Doctors and other healthcare professionals, when they become aware of any medical condition that may impact their ability to drive, should:
■ advise the individual on the impact of their medical condition for safe driving ability
■ advise the individual on their legal requirement to notify the DVLA of any relevant condition
■ treat, manage and monitor the individual’s condition with ongoing consideration of their fitness to drive
■ notify the DVLA when fitness to drive requires notification but an individual cannot or will not notify the DVLA themselves.
The last obligation may pose a challenge to issues of consent and the confidential relationship between patient and healthcare professional.
Both the GMC and The College of Optometrists offer guidance upon when confidentiality can be breached – where the guidance is met, the DVLA should be contacted immediately and disclosures of the drivers medical issues made if there is concern for the safety of both the individual and the wider public.
Once the DVLA becomes aware of the relevant medical condition it will undertake an investigation to consider all ‘relevant medical information’. This can include a review by a DVLA appointed Doctor.
Unless the driver is deemed a ‘High Risk Offender’ (having a previous disqualification for drink or drug driving) the licence holder is usually entitled to continue driving under section 88 of the Road Traffic Act 1988 although any such driver would be well advised to carefully check the terms and conditions of their policy of motor insurance before continuing to drive.

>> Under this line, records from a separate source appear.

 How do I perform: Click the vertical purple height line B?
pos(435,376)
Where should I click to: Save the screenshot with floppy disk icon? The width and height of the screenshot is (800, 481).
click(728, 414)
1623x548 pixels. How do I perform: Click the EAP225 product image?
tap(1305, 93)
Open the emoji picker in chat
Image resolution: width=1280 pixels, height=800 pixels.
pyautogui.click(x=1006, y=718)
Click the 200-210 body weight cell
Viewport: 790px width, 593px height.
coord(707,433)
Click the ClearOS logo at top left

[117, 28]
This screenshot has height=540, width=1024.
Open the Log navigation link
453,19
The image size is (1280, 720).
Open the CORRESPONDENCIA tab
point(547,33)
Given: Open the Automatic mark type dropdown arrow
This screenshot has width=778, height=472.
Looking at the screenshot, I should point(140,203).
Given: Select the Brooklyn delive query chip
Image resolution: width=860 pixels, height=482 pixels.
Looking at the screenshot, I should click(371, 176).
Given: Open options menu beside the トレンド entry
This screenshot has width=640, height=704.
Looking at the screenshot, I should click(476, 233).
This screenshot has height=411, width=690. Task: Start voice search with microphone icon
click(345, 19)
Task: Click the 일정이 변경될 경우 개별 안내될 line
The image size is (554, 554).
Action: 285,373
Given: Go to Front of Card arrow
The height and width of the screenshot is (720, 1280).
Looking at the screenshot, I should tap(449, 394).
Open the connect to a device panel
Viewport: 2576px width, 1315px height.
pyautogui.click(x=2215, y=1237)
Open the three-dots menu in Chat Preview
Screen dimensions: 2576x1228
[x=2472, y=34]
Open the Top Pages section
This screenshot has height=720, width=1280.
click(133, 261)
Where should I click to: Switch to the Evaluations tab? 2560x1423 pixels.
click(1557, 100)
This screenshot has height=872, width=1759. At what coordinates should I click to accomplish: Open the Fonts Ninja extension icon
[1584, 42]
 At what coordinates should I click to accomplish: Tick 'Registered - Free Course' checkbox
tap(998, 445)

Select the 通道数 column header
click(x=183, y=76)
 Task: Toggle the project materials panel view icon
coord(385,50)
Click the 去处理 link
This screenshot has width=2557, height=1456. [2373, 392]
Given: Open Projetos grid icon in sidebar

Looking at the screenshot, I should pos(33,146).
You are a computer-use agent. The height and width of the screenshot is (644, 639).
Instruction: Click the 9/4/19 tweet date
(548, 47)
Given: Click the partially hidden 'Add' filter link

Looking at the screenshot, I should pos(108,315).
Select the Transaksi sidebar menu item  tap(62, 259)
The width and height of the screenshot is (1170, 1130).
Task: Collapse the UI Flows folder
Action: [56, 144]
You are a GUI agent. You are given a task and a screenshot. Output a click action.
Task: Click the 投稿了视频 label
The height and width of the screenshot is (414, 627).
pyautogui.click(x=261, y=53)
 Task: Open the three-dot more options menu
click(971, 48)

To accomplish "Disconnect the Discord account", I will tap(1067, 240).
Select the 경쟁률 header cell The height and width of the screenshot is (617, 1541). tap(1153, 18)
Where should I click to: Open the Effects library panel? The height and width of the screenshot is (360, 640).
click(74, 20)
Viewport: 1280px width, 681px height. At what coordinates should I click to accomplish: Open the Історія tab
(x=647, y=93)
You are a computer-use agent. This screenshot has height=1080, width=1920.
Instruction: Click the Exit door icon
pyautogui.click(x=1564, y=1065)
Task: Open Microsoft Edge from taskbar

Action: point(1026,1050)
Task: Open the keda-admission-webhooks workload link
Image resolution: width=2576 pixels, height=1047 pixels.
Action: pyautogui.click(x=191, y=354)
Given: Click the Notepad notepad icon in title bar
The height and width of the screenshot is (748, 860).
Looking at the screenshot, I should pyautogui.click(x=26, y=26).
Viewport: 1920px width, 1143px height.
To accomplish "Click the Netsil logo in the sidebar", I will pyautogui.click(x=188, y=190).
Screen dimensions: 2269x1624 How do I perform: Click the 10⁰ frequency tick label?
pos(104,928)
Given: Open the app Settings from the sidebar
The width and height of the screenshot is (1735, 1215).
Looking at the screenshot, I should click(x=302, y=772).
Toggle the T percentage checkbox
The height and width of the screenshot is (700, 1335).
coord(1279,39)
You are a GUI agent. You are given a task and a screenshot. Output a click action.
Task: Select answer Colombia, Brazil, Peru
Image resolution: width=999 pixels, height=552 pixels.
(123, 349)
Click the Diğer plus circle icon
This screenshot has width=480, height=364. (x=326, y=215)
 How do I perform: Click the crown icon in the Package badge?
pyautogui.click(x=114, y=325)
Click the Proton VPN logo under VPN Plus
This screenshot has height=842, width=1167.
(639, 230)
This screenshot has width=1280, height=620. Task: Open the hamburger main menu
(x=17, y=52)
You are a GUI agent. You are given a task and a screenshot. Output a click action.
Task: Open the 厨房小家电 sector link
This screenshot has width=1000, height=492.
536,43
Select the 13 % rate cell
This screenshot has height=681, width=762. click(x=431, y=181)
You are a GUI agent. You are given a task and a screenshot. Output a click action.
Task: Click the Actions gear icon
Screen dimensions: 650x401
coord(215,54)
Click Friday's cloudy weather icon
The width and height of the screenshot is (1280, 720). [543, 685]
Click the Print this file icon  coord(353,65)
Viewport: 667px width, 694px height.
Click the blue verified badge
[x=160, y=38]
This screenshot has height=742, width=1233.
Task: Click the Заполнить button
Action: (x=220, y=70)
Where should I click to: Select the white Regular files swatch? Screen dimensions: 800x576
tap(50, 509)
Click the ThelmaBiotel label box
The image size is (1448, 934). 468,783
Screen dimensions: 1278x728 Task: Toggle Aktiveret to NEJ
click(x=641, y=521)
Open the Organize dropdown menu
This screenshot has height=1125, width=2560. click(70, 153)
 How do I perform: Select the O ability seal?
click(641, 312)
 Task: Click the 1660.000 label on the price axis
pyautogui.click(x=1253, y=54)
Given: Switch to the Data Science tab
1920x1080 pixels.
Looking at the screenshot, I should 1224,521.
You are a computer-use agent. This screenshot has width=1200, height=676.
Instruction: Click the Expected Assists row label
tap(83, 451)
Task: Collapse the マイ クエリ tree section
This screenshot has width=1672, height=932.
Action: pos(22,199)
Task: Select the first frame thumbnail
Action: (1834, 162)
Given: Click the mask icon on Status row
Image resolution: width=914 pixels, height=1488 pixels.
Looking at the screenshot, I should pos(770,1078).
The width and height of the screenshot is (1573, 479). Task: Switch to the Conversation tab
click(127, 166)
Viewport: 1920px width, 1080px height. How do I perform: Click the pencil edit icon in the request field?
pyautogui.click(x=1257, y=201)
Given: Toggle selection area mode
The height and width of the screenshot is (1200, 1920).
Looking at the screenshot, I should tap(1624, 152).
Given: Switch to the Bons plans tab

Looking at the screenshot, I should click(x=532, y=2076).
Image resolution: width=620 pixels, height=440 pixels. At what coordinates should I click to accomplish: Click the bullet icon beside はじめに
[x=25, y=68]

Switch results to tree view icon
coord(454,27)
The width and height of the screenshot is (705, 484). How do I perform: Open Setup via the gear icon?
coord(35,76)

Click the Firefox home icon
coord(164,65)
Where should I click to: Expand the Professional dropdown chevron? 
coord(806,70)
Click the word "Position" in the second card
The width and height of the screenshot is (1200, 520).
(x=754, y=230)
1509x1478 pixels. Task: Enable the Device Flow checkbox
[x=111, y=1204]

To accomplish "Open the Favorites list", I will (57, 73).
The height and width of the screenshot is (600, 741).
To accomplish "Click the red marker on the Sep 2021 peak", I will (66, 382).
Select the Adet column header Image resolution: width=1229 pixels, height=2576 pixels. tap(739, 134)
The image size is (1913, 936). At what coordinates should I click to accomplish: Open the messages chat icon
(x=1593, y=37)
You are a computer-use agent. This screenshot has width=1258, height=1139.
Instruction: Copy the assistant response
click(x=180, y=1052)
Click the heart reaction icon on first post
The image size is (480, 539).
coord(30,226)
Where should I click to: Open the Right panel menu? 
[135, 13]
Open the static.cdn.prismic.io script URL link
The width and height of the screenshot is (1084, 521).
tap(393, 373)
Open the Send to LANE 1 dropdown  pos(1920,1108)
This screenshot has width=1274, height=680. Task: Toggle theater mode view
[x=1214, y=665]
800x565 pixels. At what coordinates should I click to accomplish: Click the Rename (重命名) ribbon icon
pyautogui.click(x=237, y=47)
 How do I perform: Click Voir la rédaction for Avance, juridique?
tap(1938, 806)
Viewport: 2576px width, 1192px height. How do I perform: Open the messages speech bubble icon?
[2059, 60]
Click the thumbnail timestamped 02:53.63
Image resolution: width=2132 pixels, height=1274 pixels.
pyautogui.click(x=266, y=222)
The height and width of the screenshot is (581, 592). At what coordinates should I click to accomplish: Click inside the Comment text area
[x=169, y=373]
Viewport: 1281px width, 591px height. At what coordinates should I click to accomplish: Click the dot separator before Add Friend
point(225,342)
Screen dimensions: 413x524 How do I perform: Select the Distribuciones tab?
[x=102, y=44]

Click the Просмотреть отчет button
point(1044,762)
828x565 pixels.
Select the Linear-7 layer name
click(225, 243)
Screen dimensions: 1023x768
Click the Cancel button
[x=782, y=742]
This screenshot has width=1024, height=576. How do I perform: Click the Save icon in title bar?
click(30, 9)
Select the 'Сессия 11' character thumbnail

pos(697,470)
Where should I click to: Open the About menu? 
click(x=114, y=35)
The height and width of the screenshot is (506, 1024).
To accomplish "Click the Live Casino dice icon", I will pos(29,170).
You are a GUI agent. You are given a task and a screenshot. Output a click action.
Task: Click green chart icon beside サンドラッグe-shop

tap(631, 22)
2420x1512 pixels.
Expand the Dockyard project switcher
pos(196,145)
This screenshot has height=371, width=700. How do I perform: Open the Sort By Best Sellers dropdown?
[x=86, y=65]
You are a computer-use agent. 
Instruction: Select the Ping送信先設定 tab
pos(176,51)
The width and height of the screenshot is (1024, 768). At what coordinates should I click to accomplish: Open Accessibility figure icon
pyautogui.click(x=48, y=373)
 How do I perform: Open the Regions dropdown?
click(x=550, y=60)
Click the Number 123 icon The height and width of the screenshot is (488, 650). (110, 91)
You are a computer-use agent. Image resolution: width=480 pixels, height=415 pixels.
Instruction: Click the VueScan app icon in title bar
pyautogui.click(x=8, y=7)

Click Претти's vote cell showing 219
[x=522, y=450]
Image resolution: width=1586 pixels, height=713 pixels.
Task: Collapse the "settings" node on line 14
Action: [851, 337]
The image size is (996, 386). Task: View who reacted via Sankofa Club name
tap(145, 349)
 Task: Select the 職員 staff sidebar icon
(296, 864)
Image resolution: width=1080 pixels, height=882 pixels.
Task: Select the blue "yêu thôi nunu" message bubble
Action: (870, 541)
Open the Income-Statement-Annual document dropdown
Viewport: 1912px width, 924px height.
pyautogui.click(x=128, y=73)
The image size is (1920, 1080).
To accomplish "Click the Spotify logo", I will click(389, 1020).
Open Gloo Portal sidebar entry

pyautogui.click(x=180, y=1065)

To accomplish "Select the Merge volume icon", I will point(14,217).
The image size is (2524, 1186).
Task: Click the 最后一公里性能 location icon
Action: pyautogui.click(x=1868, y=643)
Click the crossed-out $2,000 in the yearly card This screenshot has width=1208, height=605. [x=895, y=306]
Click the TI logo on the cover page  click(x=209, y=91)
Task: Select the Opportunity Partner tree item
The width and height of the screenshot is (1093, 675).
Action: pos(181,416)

The DVLA have the final decision upon whether a driving licence should be refused or revoked. Ultimately the licence holder can then appeal to the Magistrates Court under section 100 of the Road Traffic Act 1988 where they believe that the decision was wrong. This will invariably involve an application to the Court and calling medical evidence to suggest that the licence holder is in fact fit to drive.
The risk of losing the application could prove expensive as the DVLA are likely to request that any costs incurred in opposing the the application are paid by the licence holder. An experienced motoring solicitor will be able to advise and represent in these circumstances, including entering into negotiations with the DVLA before an application is issued to the Court.
Notifying the DVLA of driving licence holders that pose a ‘very real risk of danger to the public or themselves’ is one of the very limited examples therefore of a Doctor of other health care professional having a duty to breach patient confidentially.